My biggest fear is that the 'house of cards' aspect (which exists next to a usable aspect) of LLMs will come crashing down before I can publish my video (which has not only errors but also illustrates how they come to be) of my talk last week.
hah, that paper is indeed great, but it proves exactly the opposite as its title suggests. Also, there are some notable weak points. First, the training set contains numbers with up to 12 digits, the evaluation set also contains only numbers with up to 12 digits - to demonstrate that the LLM has indeed learnt the rules of arithmetic tests with numbers larger than in the training set should be performed, and I can bet on the results - 0%. Second, the evaluation set contains only 9,592 cases - this seems woefully inadequate - considering that test cases are very easy to generate automatically it would actually make sense to test on all possible combinations, or at least on a much larger amount. And third, the authors state that the evaluation cases were from the same distribution as the training cases - that makes no sense, numbers don't have a distribution, if anything numbers are evenly distributed, so essentially have a uniform distribution. I suspect what they meant is that they probably used a special random number generator (with non-uniform distribution) for generating their cases, and if the distribution is very compact (small variance) the chance of getting a lot of evaluation cases the same as some training case becomes quite high.
For statistics, I use mathcracker.com. It does a fine job with regression analysis. And for multiplication I use my calculator. I always feel like I am an old fogie. Thank you for making me feel better about myself, ha, ha. Loved your Guitar Zero book by the way.
If a general purpose AI driven problem solver is seeked for, maths (including logics) will have to be incorporated in a rigorous numerical form. No other option makes any sense.
It'd be interesting to see if you could program a transformer "by hand" to solve large multiplication problems. Is it a failure of the learning algorithm or a limitation of the neural architecture itself? I would think since there's a finite number of layers, it would have a limit on the number of carries it could perform, but you'd expect a model with dozens of layers and billions of parameters to be able to perform perfectly up to some number of digits.
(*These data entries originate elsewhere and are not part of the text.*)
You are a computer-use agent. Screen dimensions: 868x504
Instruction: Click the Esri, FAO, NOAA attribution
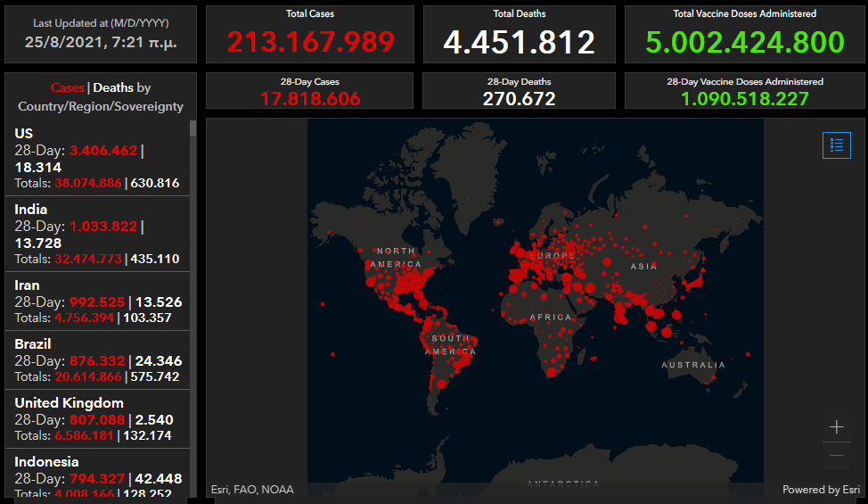pyautogui.click(x=252, y=489)
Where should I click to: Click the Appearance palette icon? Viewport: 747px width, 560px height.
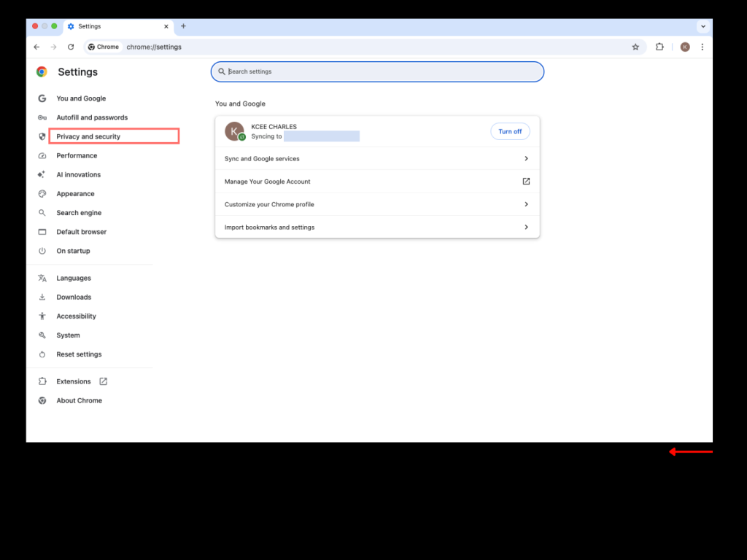(42, 194)
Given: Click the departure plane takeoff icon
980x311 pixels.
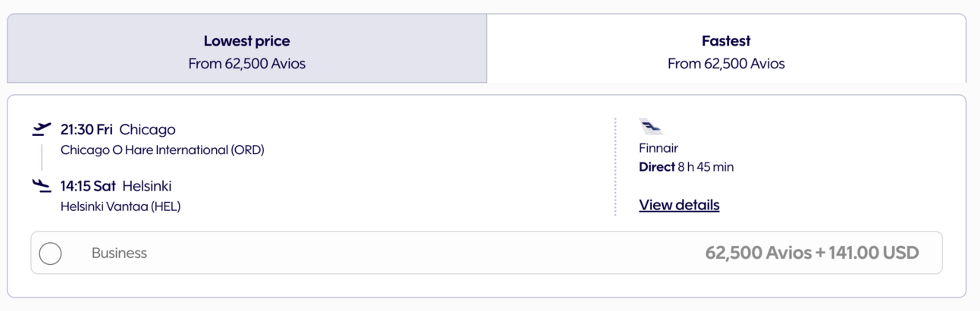Looking at the screenshot, I should [41, 129].
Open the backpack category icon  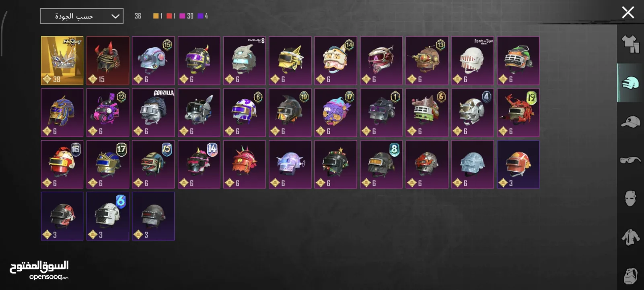click(630, 276)
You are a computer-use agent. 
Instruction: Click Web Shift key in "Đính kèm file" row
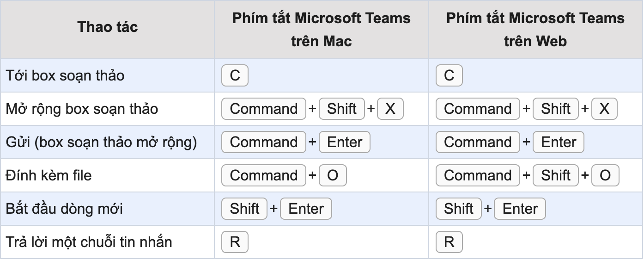(x=556, y=175)
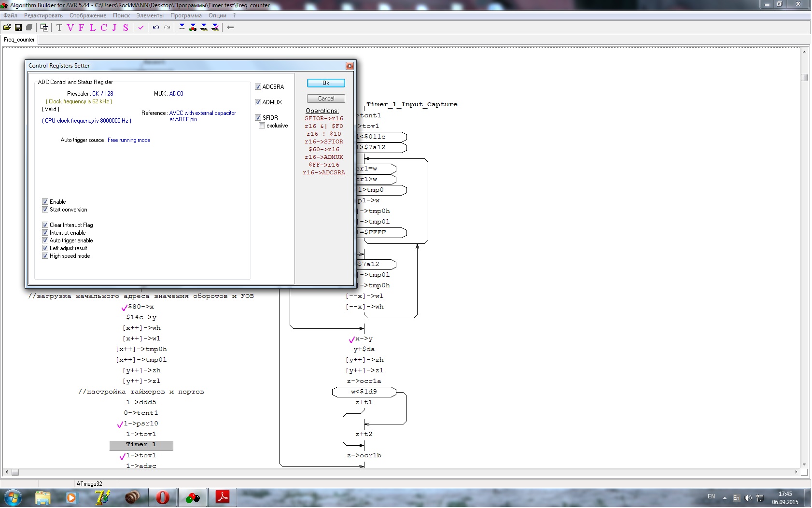812x508 pixels.
Task: Click the magenta checkmark toolbar icon
Action: click(141, 28)
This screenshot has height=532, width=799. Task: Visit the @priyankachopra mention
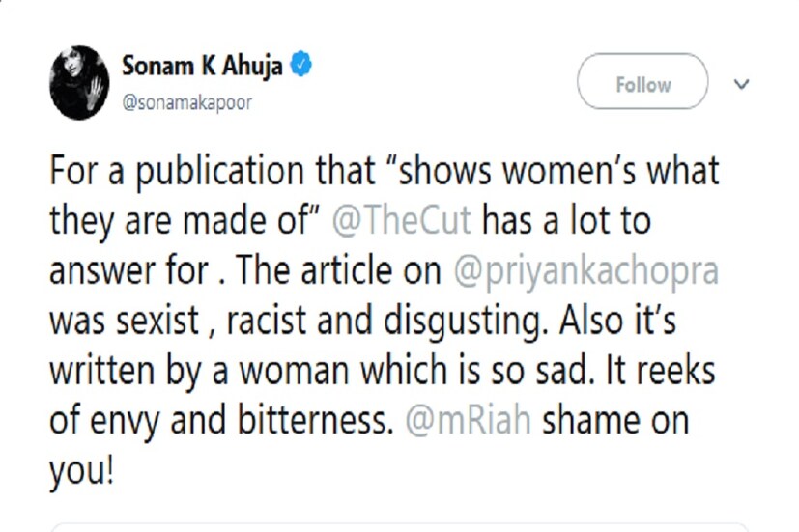587,271
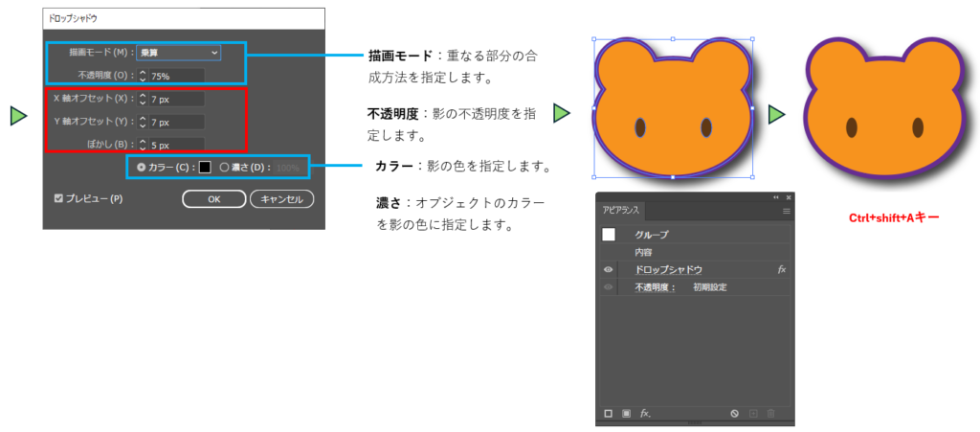This screenshot has height=432, width=980.
Task: Open the 描画モード blend mode dropdown
Action: (x=178, y=52)
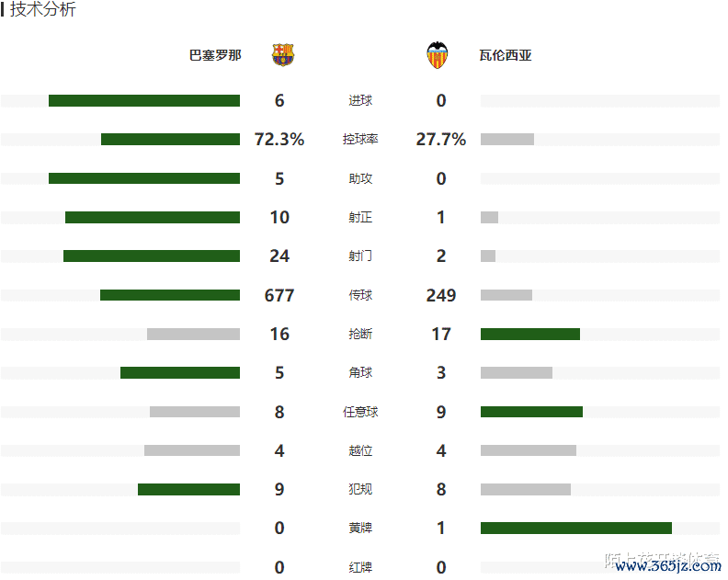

It would also be interesting to see if it can induct binary multiplication (which is very simple) better than decimal multiplication.
hmm, the inability to do arithmetic might become the XOR moment for LLMs :)
(back in 1969 single layered perceptrons were shown to be incapable of performing the XOR (exclusive OR) logical operation, which lead to the first abandonment of neural networks by the AI community)
Forever the faithful a critic and joyful skeptic...thanks for the grounding...
Thank you for writing _The Algebraic Mind_.
what does backtracking mean in a word-predictor? i think you are ascribining internal machinery that is absent
In the future all LLMs will be hybrid. They will always defer to calculator-like modules to do numerical computations. That will guarantee the computation is 100% right, but just as importantly it will be millions of times faster.
I think getting an AI to do math "the hard way" is a reasonable research niche to explore, though. Certainly you'd expect an AGI could do math, no matter how tedious, so today's LLMs are clearly not AGI, for this and many other reasons. But that large *language* models alone cannot do math does not seem surprising to me at all, and it doesn't seem like a big concern. We've been doing math with computers for nearly 80 years, we can always add that back in.
my background is in math and one thing I learnt was that If your proofs or conjectures are not particularly interesting, then journals will not publish them. Rather, having intuition to know what is important and what isn't is perhaps the greatest skill.
Looking at papers like this, anyone who knows anything about LLM's would guess that they are terrible at multiplication. Who would have thought that finding statistical regularities among (10^12)^2 combinations of numbers would be hard...... It is not a good sign if a field finds papers like this interesting enough to publish.
In any case isn't the obvious solution to just attach wolframalpha + a classifier that says when to use wolframalpha?